3. NYPD designates mosques as terrorism organizations. The New York Police Department has secretly labeled entire mosques as terrorism organizations, a designation that allows police to use informants to record sermons and spy on imams, often without specific evidence of criminal wrongdoing. Designating an entire mosque as a terrorism enterprise means that anyone who attends prayer services there is a potential subject of an investigation and fair game for surveillance.
4. James DiMaggio’s sister speaks out. Lora DiMaggio, sister of the late alleged murderer and kidnapper James DiMaggio, told CNN in an exclusive interview published Wednesday she is skeptical about her brother’s guilt. She said she had told her brother that the 16-year-old Hannah Anderson, whom he kidnapped and whose family he allegedly murdered, was “trouble” and he should “watch out.” DiMaggio told CNN: “It’s very hard to believe that someone who was just so genuine and so dependable every single solitary day just woke up one day and decided to do this. In my heart of hearts, I think that Hannah perhaps got herself into a situation that she couldn’t get herself out of, and I do believe that my brother gave his life to protect her.”
5. US readies rationale for possible Syria strike. The Obama administration tried to bolster its case Tuesday for possible military action against Syria within days, with intelligence agencies preparing to release intercepted communications aimed at proving Bashar Assad perpetrated a large-scale chemical weapons attack on civilians. “There’s no doubt who is responsible for this heinous use of chemical weapons in Syria: the Syrian regime,” Vice President Joe Biden said. The U.S. and international partners were unlikely to undertake military action before Thursday.
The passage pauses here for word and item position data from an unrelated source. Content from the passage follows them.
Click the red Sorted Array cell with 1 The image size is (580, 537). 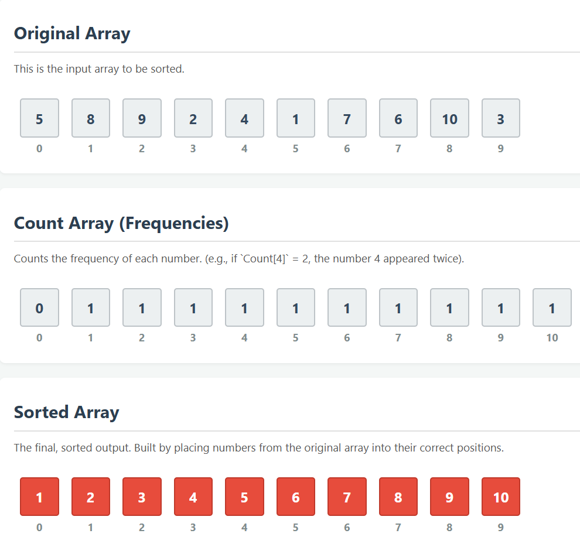39,497
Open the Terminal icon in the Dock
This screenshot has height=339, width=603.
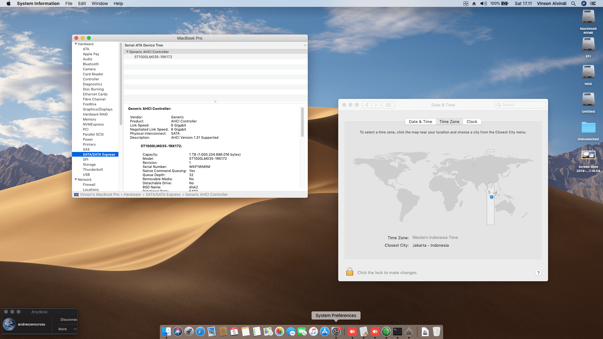pos(398,331)
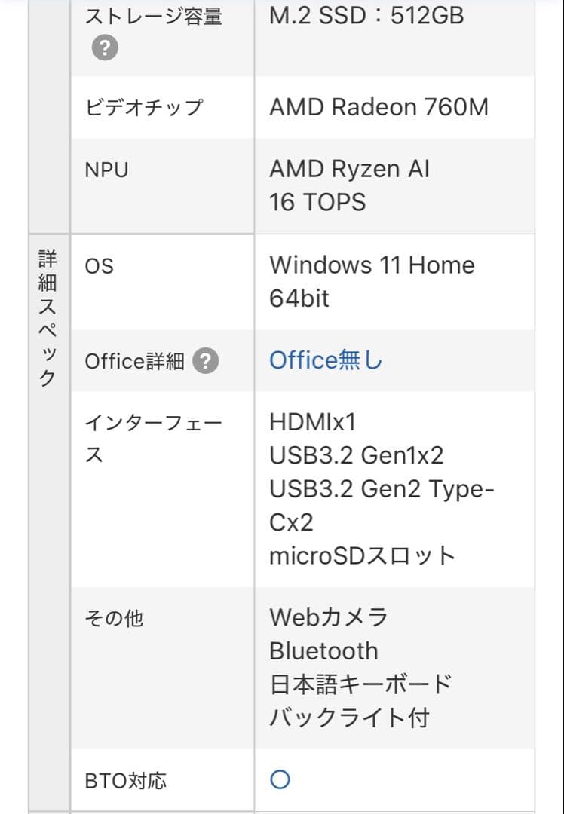Click the インターフェース row label

(x=150, y=437)
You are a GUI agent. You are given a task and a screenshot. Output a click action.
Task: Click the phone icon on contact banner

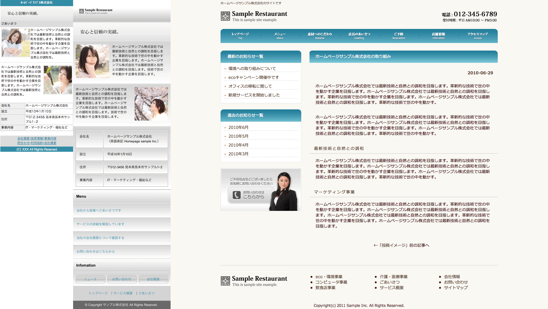[x=237, y=195]
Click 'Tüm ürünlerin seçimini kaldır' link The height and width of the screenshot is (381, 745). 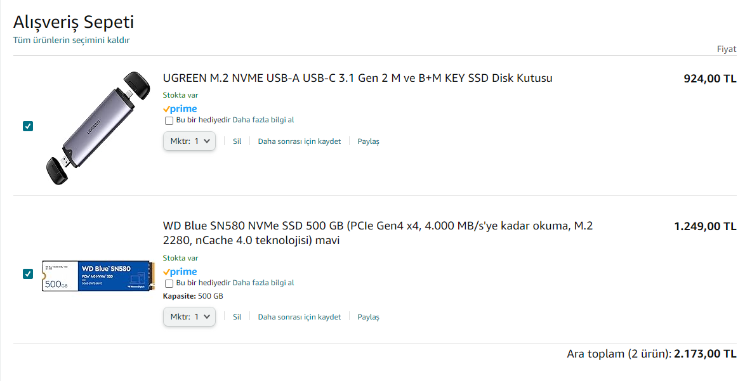coord(72,40)
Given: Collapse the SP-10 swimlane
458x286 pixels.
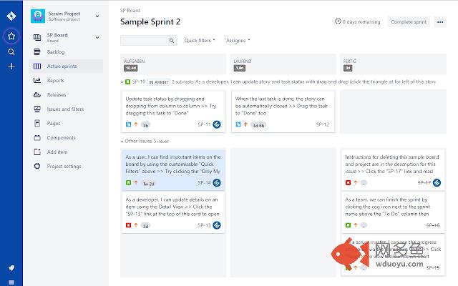Looking at the screenshot, I should tap(122, 82).
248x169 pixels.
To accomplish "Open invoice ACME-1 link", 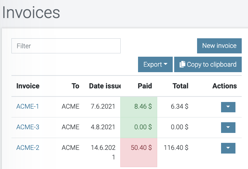I will point(28,107).
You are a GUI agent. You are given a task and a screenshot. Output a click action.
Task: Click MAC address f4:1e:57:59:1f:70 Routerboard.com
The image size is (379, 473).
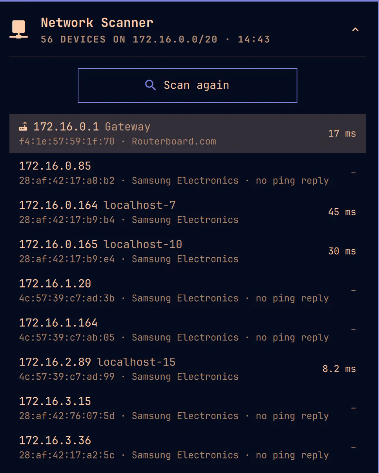pos(117,141)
That’s when British Prime Minister David Cameron will convene an emergency meeting of Parliament where lawmakers are expected to vote on a motion clearing the way for a British response to the alleged chemical weapons attack.
6. Woman gouges 6-year-old’s eyes in China. A woman tricked a 6-year-old boy into going into a field in northern China, and then gouged out his eyes, police said Wednesday. The boy’s brutal ordeal happened Saturday in a rural area of Linfen city in Shanxi province, the city’s police bureau said in a statement. State media said the boy was recovering in a hospital, but had lost his sight permanently. A police officer who only gave his surname, Liu, said he couldn’t speculate on a motive because the investigation was continuing.
7. California fire prompts unhealthy air warnings in Nevada. The giant wildfire burning at the edge of Yosemite National Park has not only destroyed buildings and threatened water supplies, electricity and sequoias, it has also unleashed a smoky haze that has worsened air quality more than 100 miles away in Nevada. The plume from the Rim Fire in California triggered emergency warnings in the Reno and Carson City area. Schoolchildren were kept inside for the second time in a week, people went to hospitals complaining of eye and throat irritation and officials urged people to avoid all physical activity outdoors.
The Associated Press contributed to this report.